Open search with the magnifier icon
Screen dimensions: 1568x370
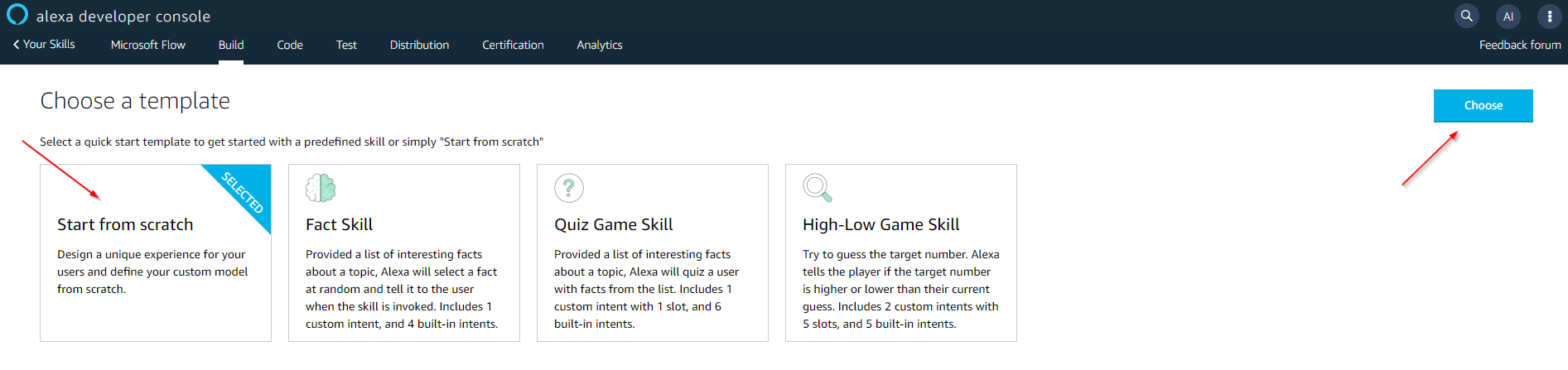tap(1466, 16)
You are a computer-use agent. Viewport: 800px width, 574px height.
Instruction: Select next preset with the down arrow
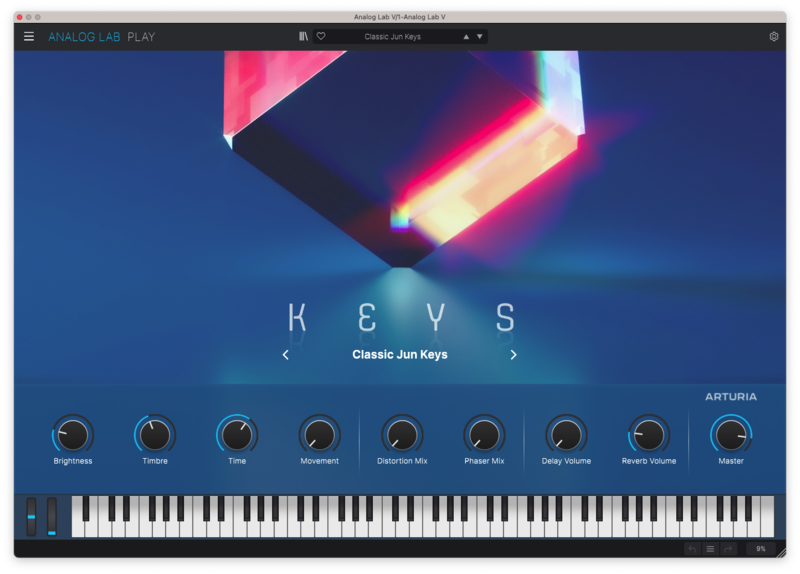[x=480, y=37]
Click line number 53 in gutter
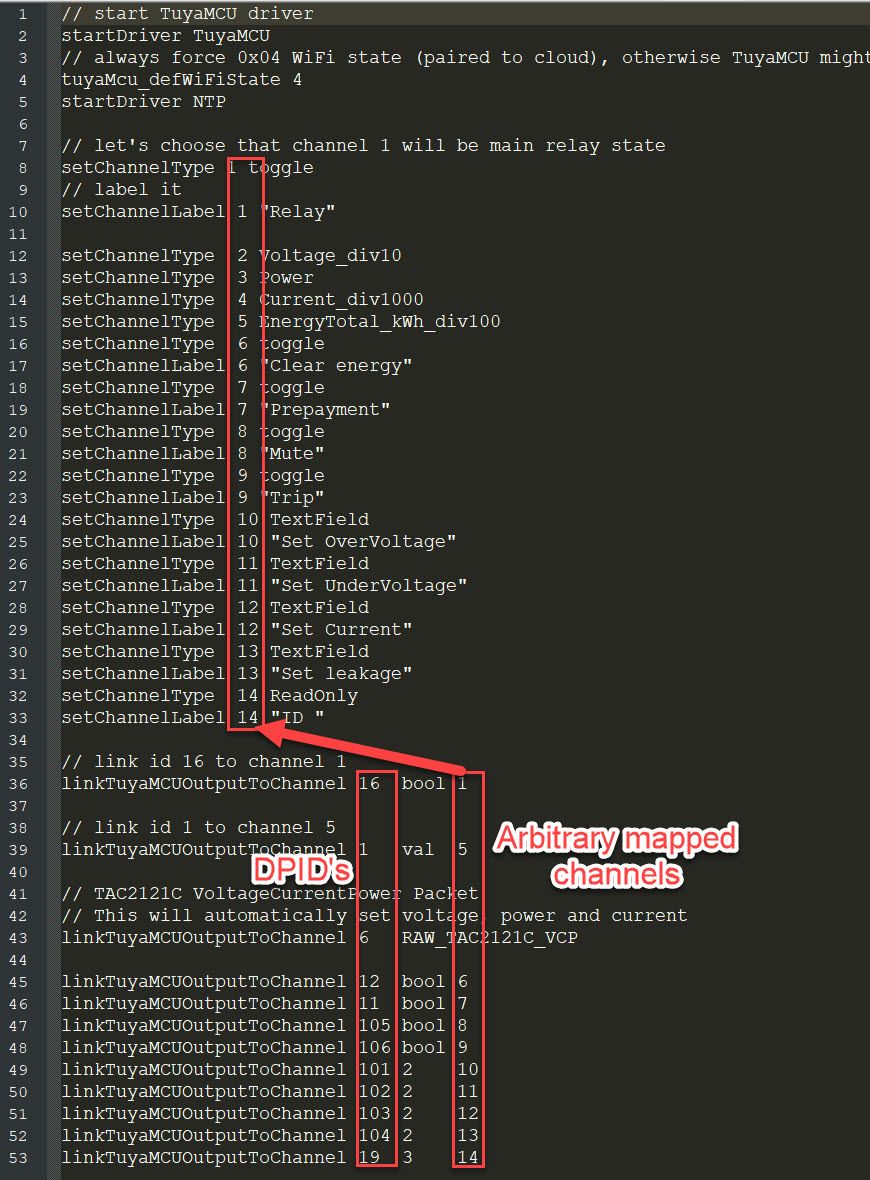This screenshot has height=1180, width=870. [x=18, y=1158]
□ □ □
Keep every word of the material exactly as given. Drop the pictures.

Open search with the magnifier icon
Screen dimensions: 1568x370
tap(1466, 16)
You are a computer-use agent. Viewport: 800px width, 574px height.
Instruction: Select next preset with the down arrow
[x=480, y=37]
Click line number 53 in gutter
This screenshot has height=1180, width=870. [x=18, y=1158]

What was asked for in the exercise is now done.